Task prompt: Copy the following records word for word, with no changes.
● ● ●
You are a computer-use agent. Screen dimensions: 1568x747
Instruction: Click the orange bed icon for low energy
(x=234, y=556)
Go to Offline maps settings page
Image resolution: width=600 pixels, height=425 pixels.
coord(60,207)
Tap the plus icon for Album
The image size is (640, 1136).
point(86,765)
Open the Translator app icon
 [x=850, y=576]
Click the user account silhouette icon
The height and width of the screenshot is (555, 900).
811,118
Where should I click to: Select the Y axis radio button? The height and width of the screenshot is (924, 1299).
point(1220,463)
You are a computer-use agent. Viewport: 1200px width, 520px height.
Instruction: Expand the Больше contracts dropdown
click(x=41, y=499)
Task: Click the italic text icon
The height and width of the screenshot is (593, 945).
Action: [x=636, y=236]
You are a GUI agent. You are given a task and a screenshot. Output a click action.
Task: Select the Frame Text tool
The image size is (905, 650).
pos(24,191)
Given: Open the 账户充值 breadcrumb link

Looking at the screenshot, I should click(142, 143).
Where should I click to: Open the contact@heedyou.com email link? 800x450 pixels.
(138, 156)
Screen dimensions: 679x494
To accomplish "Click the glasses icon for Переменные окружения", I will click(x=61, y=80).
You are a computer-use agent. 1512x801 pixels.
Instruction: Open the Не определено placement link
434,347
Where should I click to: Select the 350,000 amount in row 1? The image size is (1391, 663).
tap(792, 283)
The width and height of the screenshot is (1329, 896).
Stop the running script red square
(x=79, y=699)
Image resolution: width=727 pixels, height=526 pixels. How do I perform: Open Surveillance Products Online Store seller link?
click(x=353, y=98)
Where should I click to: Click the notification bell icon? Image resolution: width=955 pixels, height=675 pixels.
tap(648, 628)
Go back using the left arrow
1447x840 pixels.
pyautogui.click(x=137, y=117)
● ● ●
Response to the exercise:
You are a computer-use agent. Screen dimensions: 1568x747
Instruction: Click the orange bed icon for low energy
(x=234, y=556)
Go to Offline maps settings page
Image resolution: width=600 pixels, height=425 pixels.
coord(60,207)
Tap the plus icon for Album
The image size is (640, 1136).
point(86,765)
Open the Translator app icon
 [x=850, y=576]
Click the user account silhouette icon
The height and width of the screenshot is (555, 900).
811,118
Where should I click to: Select the Y axis radio button? The height and width of the screenshot is (924, 1299).
point(1220,463)
You are a computer-use agent. Viewport: 1200px width, 520px height.
Instruction: Expand the Больше contracts dropdown
click(x=41, y=499)
Task: Click the italic text icon
The height and width of the screenshot is (593, 945).
Action: [x=636, y=236]
You are a GUI agent. You are given a task and a screenshot. Output a click action.
Task: Select the Frame Text tool
The image size is (905, 650).
pos(24,191)
Given: Open the 账户充值 breadcrumb link

Looking at the screenshot, I should click(142, 143).
Where should I click to: Open the contact@heedyou.com email link? 800x450 pixels.
(138, 156)
Screen dimensions: 679x494
To accomplish "Click the glasses icon for Переменные окружения", I will click(x=61, y=80).
You are a computer-use agent. 1512x801 pixels.
Instruction: Open the Не определено placement link
434,347
Where should I click to: Select the 350,000 amount in row 1? The image size is (1391, 663).
tap(792, 283)
The width and height of the screenshot is (1329, 896).
Stop the running script red square
(x=79, y=699)
Image resolution: width=727 pixels, height=526 pixels. How do I perform: Open Surveillance Products Online Store seller link?
click(x=353, y=98)
Where should I click to: Click the notification bell icon? Image resolution: width=955 pixels, height=675 pixels.
tap(648, 628)
Go back using the left arrow
1447x840 pixels.
pyautogui.click(x=137, y=117)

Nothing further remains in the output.